Fever Ray Unveils Provocative, Experimental Album ‘Plunge’
From The Knife to Honey is Cool, Karin Dreijer has been on the edge of mystery for years. Her interviews are sparse, her live performances often shrouded, but with her solo project Fever Ray, she unleashes a side of herself rarely seen. Fever Ray’s debut album came in 2009 to universal acclaim for its confessional lyricism and chilling melodies, and for her latest release, eight years later, Dreijer turns to flesh. “Plunge” a deep-dive into a sexual psyche where anything goes.
Because Dreijer is one-half of the popular Swedish duo The Knife – which formed in the late 90’s – she gets credit for this eerily stylistic form of electro-pop that’s now become popular through not-quite-mainstream acts like Purity Ring and Grimes. “Plunge” comes at a time when the world of pop is being pulled in various directions, all at once. The direction Dreijer has chosen is no doubt towards the dark side. The first taste of the new album came from “To The Moon and Back,” a perfect example of the singer’s shadowy eroticism. Lines like “And your kiss is sweet and creamy” and “Breathe some life into a fantasy” beat around the bush of what Dreijer really wants to do to her unnamed female counterpart. “I want to ram my fingers up your p****” she explicitly declares before the song peters out. The music video shows herself amongst a mixed bag of Hunger Games-type characters who force her into a genuinely outlandish kink party, the perfect backdrop for what’s to come.

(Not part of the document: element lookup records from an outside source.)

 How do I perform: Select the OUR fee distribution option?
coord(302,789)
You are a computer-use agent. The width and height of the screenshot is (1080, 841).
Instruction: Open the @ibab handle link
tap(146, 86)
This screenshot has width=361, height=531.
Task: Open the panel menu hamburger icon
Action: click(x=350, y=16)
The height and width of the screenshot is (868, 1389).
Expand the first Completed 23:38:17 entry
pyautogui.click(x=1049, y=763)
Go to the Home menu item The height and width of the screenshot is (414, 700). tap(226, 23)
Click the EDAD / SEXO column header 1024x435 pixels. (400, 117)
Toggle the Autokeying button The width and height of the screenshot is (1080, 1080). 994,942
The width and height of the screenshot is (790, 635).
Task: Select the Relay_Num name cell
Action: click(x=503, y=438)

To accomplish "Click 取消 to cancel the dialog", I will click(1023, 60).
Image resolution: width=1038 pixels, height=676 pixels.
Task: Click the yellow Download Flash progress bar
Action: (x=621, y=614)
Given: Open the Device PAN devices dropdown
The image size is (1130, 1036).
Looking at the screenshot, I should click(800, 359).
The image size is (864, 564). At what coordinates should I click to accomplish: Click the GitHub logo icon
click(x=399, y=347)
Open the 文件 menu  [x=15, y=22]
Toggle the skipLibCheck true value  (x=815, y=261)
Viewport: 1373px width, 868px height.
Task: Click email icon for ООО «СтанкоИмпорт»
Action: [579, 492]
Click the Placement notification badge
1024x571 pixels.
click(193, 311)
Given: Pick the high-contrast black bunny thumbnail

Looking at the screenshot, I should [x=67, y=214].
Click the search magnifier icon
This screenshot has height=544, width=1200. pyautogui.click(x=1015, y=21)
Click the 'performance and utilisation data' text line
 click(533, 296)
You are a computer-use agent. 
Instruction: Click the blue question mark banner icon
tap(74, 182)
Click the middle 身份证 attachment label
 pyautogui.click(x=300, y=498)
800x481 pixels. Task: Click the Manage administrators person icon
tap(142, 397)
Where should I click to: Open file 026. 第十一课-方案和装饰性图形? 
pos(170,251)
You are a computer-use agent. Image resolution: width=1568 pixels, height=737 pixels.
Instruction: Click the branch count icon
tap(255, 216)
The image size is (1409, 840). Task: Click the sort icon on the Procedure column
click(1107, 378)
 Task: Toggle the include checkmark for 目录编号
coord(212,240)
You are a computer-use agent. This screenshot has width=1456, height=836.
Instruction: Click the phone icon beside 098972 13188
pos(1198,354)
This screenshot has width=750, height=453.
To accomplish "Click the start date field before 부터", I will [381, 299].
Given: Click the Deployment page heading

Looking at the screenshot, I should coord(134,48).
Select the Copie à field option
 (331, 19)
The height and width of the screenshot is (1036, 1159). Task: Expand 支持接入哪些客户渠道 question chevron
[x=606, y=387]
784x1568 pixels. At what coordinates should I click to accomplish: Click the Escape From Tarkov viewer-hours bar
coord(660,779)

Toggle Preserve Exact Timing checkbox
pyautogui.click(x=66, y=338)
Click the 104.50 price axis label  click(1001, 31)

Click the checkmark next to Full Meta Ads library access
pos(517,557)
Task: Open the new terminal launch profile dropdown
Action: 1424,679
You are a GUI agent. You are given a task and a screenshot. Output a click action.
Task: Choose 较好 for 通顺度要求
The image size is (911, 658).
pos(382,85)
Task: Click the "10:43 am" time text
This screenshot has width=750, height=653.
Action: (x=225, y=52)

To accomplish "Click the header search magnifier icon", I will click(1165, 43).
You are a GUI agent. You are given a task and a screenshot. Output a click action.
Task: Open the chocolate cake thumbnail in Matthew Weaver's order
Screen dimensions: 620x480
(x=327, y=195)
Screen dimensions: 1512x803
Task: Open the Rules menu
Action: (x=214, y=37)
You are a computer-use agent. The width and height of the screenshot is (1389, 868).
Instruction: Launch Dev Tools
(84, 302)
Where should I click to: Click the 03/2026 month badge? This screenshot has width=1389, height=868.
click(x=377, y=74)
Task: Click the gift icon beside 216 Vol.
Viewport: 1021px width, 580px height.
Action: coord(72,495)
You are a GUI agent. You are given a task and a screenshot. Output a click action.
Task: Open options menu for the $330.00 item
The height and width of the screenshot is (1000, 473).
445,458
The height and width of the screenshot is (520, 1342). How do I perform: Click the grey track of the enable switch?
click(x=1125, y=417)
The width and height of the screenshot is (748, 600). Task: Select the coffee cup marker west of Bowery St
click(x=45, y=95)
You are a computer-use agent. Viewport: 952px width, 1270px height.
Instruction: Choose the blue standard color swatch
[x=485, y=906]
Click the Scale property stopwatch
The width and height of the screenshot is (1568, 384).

Dreijer knows exactly where she wants to take her listeners. In an open letter to fans via Facebook, she writes “Sex and music stand guard over a shared silence under the noise…” On the aptly named “Wanna Sip” transforms from minimalist beats into delightfully disorienting synths as she drops lines such as “Something made a little opening/I wanna come inside” and “Wanna do it?/If we do it, it’s my way.” Subtlety definitely isn’t Dreijer’s thing. Instead, she provides a refreshing look into her base thoughts. In another example, “Musn’t Hurry” is somehow both laid-back and jolting with her voice teasing each kinky lyric line by line. “I’m feeling weak/A beast to seek,” she confesses, “Licking my fingers/Got the last crumb.” Even “This Country” uses sex as a way to ream what’s assumed to be her home country of Sweden, but sounds more like it was written about America. “This country makes it hard to fuck” she proclaims.
A break from the lyrical action comes three-quarters of the way into the album with the title track. “Plunge” is totally instrumental using whizzing synth patterns and looped buildups alongside asymmetrical drums. Fever Ray accomplishes this through a team of producers with varying backgrounds – from The Knife collaborators to new faces like the Tunisian future-club DJ Deena Abdelwahed to the Berlin-based Trance artist Tami T. Dreijer has recruited a flurry of soundscapes to perfectly accompany her potty-mouthed lyricism. “Red Trails” uses strings to provide a rare relaxing mood in an album full of in-your-face sonic motifs while “Mama’s Hand” closes out the album with a soothing, worldly trance beat.
Sure, this album runs through a litany of anomalous sexual behavior, and sure that makes it a really fun listen, but what’s more is Dreijer’s ability to inspire. For anyone questioning their own individuality, give “Plunge” a listen try not to walk out into the world in the most unabashed, fantastical version of yourself. From her mouth to your ears, “You can trust me baby…I know the way to fantasy.”
“Plunge” is available Oct. 27 on Apple Music.